Marché USA vs Europe vs Chine
Les trois marchés ont des dynamiques très différentes sur le plan de la R&D, du volume de production et des salaires.
Les États-Unis concentrent la majorité des financements VC robotique. Figure AI, 1X, Apptronik, Agility Robotics et Sanctuary AI ont levé cumulativement plus de 3 milliards de dollars entre 2023 et 2025. Les salaires reflètent cette compétition pour les talents : un senior hardware engineer à Boston ou San Francisco touche un total comp de 350 000 à 500 000 dollars avec equity.
L'Europe mise sur la réglementation (AI Act, directive machines 2023) et les applications industrielles à haute valeur ajoutée : médical, aéronautique, logistique.

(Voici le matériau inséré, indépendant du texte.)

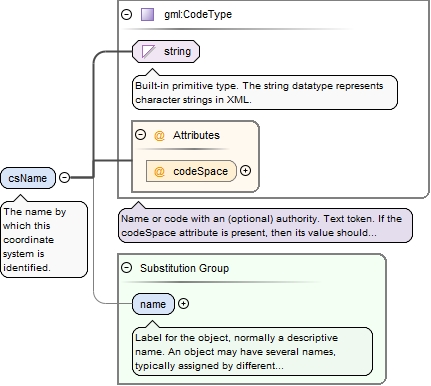Click the Substitution Group header label
This screenshot has height=386, width=431.
tap(184, 268)
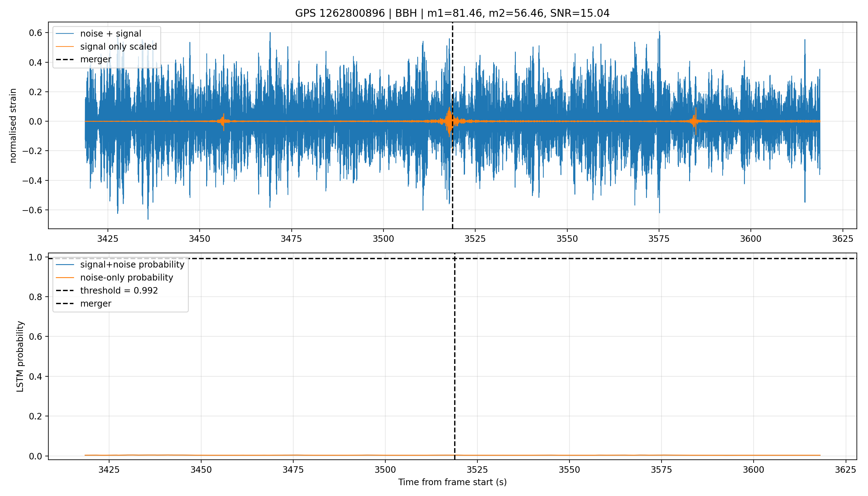The image size is (868, 496).
Task: Click the orange signal burst near 3585 seconds
Action: point(695,121)
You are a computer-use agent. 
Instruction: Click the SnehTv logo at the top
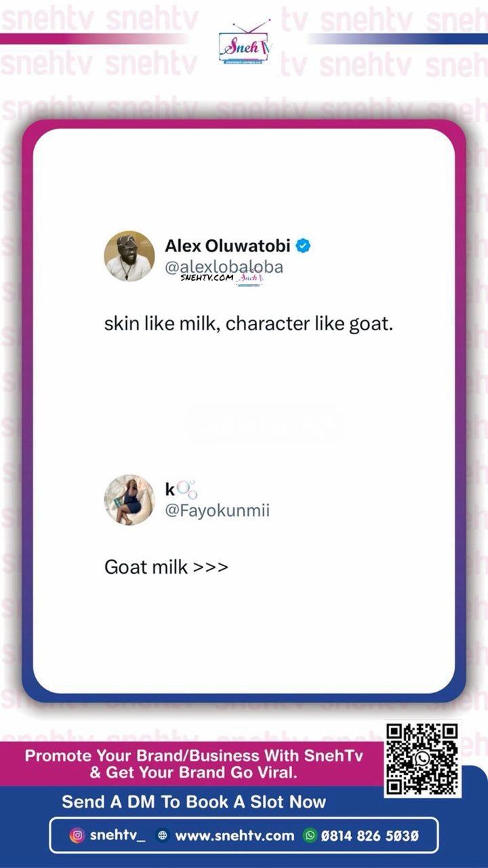click(245, 43)
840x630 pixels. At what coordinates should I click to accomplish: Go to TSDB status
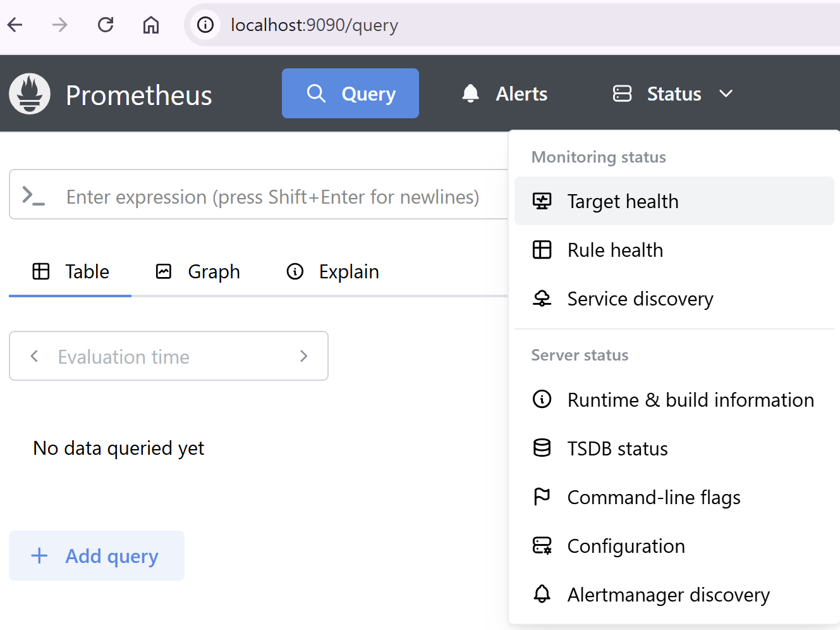click(x=618, y=448)
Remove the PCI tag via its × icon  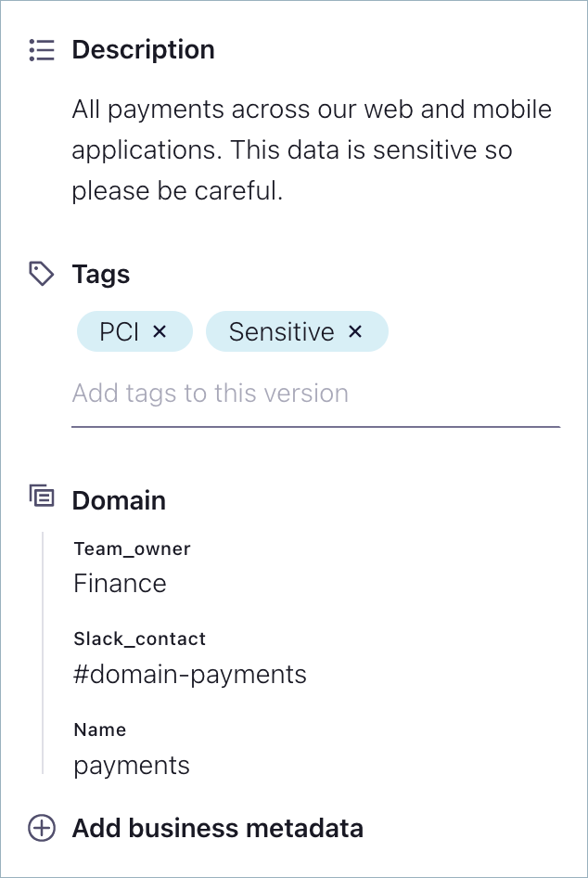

Les startups européennes accèdent aux financements EIC Accelerator (jusqu'à 2,5 millions d'euros non dilutifs) et EIC Fund (equity). La progression de carrière y est souvent plus rapide car la concurrence pour les talents est moins féroce.
La Chine accélère massivement : Unitree Robotics, UBTECH, Fourier Intelligence et LimX Dynamics publient des robots humanoïdes à des prix 3 à 5 fois inférieurs aux équivalents américains. Le gouvernement chinois a inscrit la robotique humanoïde dans son plan quinquennal 2026-2030 avec un objectif de 100 000 unités par an d'ici 2030. Le roboticien H1 d'Unitree est vendu autour de 90 000 dollars, contre 250 000 dollars pour les équivalents américains. Cette pression tarifaire oblige les acteurs occidentaux à investir massivement dans l'optimisation des coûts de production, ce qui crée des postes hardware spécialisés en cost engineering et design for manufacturing.
Évolution de carrière : chief of hardware, CTO de startup
Le robotics hardware engineer suit une progression bien balisée dans les grandes entreprises et une progression plus rapide dans les startups.
Dans une grande structure (Boston Dynamics, Airbus Defence), la progression suit les échelons classiques : junior engineer, engineer, senior engineer, staff engineer, principal engineer. Le titre de chief hardware architect ou VP of Hardware Engineering correspond à 12 à 18 ans d'expérience. Le salaire en France atteint 120 000 à 140 000 euros brut annuel à ce niveau.
Dans une startup, un profil de 7 ans d'expérience peut devenir head of hardware ou CTO technique dès la série A. Wandercraft et Pollen ont tous deux promu des ingénieurs hardware en direction technique avant 35 ans. L'exposition aux enjeux de production, certification et supply chain est beaucoup plus précoce qu'en grande entreprise.
La transition vers le conseil ou l'entrepreneuriat est fréquente après 10 ans. Les hardware engineers qui comprennent la mécanique, l'électronique et le firmware sont rares et leurs profils attirent les fonds d'investissement qui évaluent des deals robotique. Plusieurs alumni Wandercraft ont fondé des spinoffs dans la médecine physique et la réadaptation. Des profils sortis de Boston Dynamics ont lancé des startups robotiques financées par Khosla Ventures ou a16z. La cote de marché d'un hardware engineer senior avec une expérience produit commercialisée est très haute dans l'écosystème VC robotique mondial.
Perspectives du métier
Quatre tendances structurelles façonnent le métier : les humanoïdes destinés à des environnements non contrôlés imposent des cycles de révision mécanique très rapides avec des contraintes de robustesse inédites, tandis que les exosquelettes industriels et médicaux concentrent les efforts sur la certification médicale et la durabilité. Les drones autonomes agricoles pour la pulvérisation et l’inspection répondent aux objectifs Farm to Fork de la PAC européenne, et les cobots de nouvelle génération évoluent vers des architectures plus légères avec actionneurs sans réducteur à onde de déformation. Les hardware engineers maîtrisant TinyML, ONNX Runtime sur microcontrôleurs et les accélérateurs embarqués seront les profils les plus recherchés.